Each record that follows should be transcribed word for word.

*** Opening of Given records ***

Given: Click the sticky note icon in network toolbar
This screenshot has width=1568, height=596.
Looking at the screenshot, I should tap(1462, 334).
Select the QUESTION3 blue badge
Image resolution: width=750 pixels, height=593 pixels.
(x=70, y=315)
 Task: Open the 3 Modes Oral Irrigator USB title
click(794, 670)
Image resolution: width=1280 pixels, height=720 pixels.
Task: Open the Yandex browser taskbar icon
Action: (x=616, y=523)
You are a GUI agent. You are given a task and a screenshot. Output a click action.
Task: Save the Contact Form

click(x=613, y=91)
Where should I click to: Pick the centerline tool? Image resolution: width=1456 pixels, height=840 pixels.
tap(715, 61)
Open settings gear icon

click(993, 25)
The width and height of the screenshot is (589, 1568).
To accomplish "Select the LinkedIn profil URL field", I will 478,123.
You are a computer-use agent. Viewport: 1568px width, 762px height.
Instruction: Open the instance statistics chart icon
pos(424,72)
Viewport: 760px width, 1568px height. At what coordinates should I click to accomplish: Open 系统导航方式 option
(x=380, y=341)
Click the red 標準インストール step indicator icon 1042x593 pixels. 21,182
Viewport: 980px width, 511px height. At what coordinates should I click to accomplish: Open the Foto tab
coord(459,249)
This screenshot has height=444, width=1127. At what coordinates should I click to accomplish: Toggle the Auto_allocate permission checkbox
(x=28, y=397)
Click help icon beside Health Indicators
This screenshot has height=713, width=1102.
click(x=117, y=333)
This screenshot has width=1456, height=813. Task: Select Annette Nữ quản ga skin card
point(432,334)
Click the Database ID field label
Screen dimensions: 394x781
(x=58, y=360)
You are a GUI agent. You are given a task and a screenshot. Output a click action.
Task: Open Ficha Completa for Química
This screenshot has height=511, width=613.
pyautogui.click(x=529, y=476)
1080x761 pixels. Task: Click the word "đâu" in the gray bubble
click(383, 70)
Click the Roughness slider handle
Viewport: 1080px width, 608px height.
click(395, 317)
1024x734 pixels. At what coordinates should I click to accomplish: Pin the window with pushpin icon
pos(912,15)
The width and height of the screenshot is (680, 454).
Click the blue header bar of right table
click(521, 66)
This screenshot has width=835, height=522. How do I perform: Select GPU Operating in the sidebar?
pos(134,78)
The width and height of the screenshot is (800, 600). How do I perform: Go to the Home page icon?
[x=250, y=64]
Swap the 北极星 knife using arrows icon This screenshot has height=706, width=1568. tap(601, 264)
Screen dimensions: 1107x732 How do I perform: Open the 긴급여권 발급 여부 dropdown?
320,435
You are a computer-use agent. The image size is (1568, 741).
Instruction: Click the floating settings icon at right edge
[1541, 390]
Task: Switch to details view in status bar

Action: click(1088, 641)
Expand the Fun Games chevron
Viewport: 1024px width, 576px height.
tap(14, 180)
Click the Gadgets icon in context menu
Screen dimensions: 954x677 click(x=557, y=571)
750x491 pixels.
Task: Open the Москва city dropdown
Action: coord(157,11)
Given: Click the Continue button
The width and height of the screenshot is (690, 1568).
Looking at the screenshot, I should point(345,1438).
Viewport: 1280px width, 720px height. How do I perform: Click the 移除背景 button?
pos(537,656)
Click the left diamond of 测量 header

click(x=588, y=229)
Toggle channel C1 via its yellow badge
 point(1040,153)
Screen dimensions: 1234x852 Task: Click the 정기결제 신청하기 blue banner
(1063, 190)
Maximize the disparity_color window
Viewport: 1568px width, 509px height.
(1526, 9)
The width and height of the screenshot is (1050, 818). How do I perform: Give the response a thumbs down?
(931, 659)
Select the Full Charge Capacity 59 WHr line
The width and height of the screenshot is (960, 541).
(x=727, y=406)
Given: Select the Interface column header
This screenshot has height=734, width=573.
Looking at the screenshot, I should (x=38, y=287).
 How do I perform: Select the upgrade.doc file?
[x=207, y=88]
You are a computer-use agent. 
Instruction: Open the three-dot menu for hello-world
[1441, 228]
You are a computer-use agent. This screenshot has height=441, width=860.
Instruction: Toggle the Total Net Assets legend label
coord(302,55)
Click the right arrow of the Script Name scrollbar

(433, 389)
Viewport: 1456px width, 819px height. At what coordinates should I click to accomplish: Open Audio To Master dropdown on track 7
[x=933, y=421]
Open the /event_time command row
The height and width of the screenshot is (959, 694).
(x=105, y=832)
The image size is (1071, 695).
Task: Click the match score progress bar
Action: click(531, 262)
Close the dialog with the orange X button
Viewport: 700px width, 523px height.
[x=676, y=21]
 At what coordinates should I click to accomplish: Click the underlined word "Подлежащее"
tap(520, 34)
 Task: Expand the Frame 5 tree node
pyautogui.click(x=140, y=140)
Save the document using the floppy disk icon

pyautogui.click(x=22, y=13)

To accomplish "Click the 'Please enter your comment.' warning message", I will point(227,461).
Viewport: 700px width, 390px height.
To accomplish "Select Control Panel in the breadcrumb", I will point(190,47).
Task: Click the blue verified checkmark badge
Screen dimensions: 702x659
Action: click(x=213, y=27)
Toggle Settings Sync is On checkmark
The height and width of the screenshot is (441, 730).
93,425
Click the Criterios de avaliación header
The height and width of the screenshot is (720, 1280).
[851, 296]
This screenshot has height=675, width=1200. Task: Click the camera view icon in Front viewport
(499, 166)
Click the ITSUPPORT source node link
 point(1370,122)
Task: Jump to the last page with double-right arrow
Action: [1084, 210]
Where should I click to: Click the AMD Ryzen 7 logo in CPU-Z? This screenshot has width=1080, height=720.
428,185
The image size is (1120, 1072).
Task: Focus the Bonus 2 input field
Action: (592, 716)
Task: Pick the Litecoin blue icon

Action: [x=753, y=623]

*** Close of Given records ***

### Result of this task:
Given: Click the sticky note icon in network toolbar
This screenshot has width=1568, height=596.
Looking at the screenshot, I should tap(1462, 334).
Select the QUESTION3 blue badge
Image resolution: width=750 pixels, height=593 pixels.
(x=70, y=315)
 Task: Open the 3 Modes Oral Irrigator USB title
click(794, 670)
Image resolution: width=1280 pixels, height=720 pixels.
Task: Open the Yandex browser taskbar icon
Action: (x=616, y=523)
You are a GUI agent. You are given a task and a screenshot. Output a click action.
Task: Save the Contact Form

click(x=613, y=91)
Where should I click to: Pick the centerline tool? Image resolution: width=1456 pixels, height=840 pixels.
tap(715, 61)
Open settings gear icon

click(993, 25)
The width and height of the screenshot is (589, 1568).
To accomplish "Select the LinkedIn profil URL field", I will 478,123.
You are a computer-use agent. Viewport: 1568px width, 762px height.
Instruction: Open the instance statistics chart icon
pos(424,72)
Viewport: 760px width, 1568px height. At what coordinates should I click to accomplish: Open 系统导航方式 option
(x=380, y=341)
Click the red 標準インストール step indicator icon 1042x593 pixels. 21,182
Viewport: 980px width, 511px height. At what coordinates should I click to accomplish: Open the Foto tab
coord(459,249)
This screenshot has height=444, width=1127. At what coordinates should I click to accomplish: Toggle the Auto_allocate permission checkbox
(x=28, y=397)
Click help icon beside Health Indicators
This screenshot has height=713, width=1102.
click(x=117, y=333)
This screenshot has width=1456, height=813. Task: Select Annette Nữ quản ga skin card
point(432,334)
Click the Database ID field label
Screen dimensions: 394x781
(x=58, y=360)
You are a GUI agent. You are given a task and a screenshot. Output a click action.
Task: Open Ficha Completa for Química
This screenshot has height=511, width=613.
pyautogui.click(x=529, y=476)
1080x761 pixels. Task: Click the word "đâu" in the gray bubble
click(383, 70)
Click the Roughness slider handle
Viewport: 1080px width, 608px height.
click(395, 317)
1024x734 pixels. At what coordinates should I click to accomplish: Pin the window with pushpin icon
pos(912,15)
The width and height of the screenshot is (680, 454).
Click the blue header bar of right table
click(521, 66)
This screenshot has width=835, height=522. How do I perform: Select GPU Operating in the sidebar?
pos(134,78)
The width and height of the screenshot is (800, 600). How do I perform: Go to the Home page icon?
[x=250, y=64]
Swap the 北极星 knife using arrows icon This screenshot has height=706, width=1568. tap(601, 264)
Screen dimensions: 1107x732 How do I perform: Open the 긴급여권 발급 여부 dropdown?
320,435
You are a computer-use agent. The image size is (1568, 741).
Instruction: Click the floating settings icon at right edge
[1541, 390]
Task: Switch to details view in status bar

Action: click(1088, 641)
Expand the Fun Games chevron
Viewport: 1024px width, 576px height.
tap(14, 180)
Click the Gadgets icon in context menu
Screen dimensions: 954x677 click(x=557, y=571)
750x491 pixels.
Task: Open the Москва city dropdown
Action: coord(157,11)
Given: Click the Continue button
The width and height of the screenshot is (690, 1568).
Looking at the screenshot, I should point(345,1438).
Viewport: 1280px width, 720px height. How do I perform: Click the 移除背景 button?
pos(537,656)
Click the left diamond of 测量 header

click(x=588, y=229)
Toggle channel C1 via its yellow badge
 point(1040,153)
Screen dimensions: 1234x852 Task: Click the 정기결제 신청하기 blue banner
(1063, 190)
Maximize the disparity_color window
Viewport: 1568px width, 509px height.
(1526, 9)
The width and height of the screenshot is (1050, 818). How do I perform: Give the response a thumbs down?
(931, 659)
Select the Full Charge Capacity 59 WHr line
The width and height of the screenshot is (960, 541).
(x=727, y=406)
Given: Select the Interface column header
This screenshot has height=734, width=573.
Looking at the screenshot, I should (x=38, y=287).
 How do I perform: Select the upgrade.doc file?
[x=207, y=88]
You are a computer-use agent. 
Instruction: Open the three-dot menu for hello-world
[1441, 228]
You are a computer-use agent. This screenshot has height=441, width=860.
Instruction: Toggle the Total Net Assets legend label
coord(302,55)
Click the right arrow of the Script Name scrollbar

(433, 389)
Viewport: 1456px width, 819px height. At what coordinates should I click to accomplish: Open Audio To Master dropdown on track 7
[x=933, y=421]
Open the /event_time command row
The height and width of the screenshot is (959, 694).
(x=105, y=832)
The image size is (1071, 695).
Task: Click the match score progress bar
Action: click(531, 262)
Close the dialog with the orange X button
Viewport: 700px width, 523px height.
[x=676, y=21]
 At what coordinates should I click to accomplish: Click the underlined word "Подлежащее"
tap(520, 34)
 Task: Expand the Frame 5 tree node
pyautogui.click(x=140, y=140)
Save the document using the floppy disk icon

pyautogui.click(x=22, y=13)

To accomplish "Click the 'Please enter your comment.' warning message", I will point(227,461).
Viewport: 700px width, 390px height.
To accomplish "Select Control Panel in the breadcrumb", I will point(190,47).
Task: Click the blue verified checkmark badge
Screen dimensions: 702x659
Action: click(x=213, y=27)
Toggle Settings Sync is On checkmark
The height and width of the screenshot is (441, 730).
93,425
Click the Criterios de avaliación header
The height and width of the screenshot is (720, 1280).
[851, 296]
This screenshot has height=675, width=1200. Task: Click the camera view icon in Front viewport
(499, 166)
Click the ITSUPPORT source node link
 point(1370,122)
Task: Jump to the last page with double-right arrow
Action: [1084, 210]
Where should I click to: Click the AMD Ryzen 7 logo in CPU-Z? This screenshot has width=1080, height=720.
428,185
The image size is (1120, 1072).
Task: Focus the Bonus 2 input field
Action: (592, 716)
Task: Pick the Litecoin blue icon

Action: [x=753, y=623]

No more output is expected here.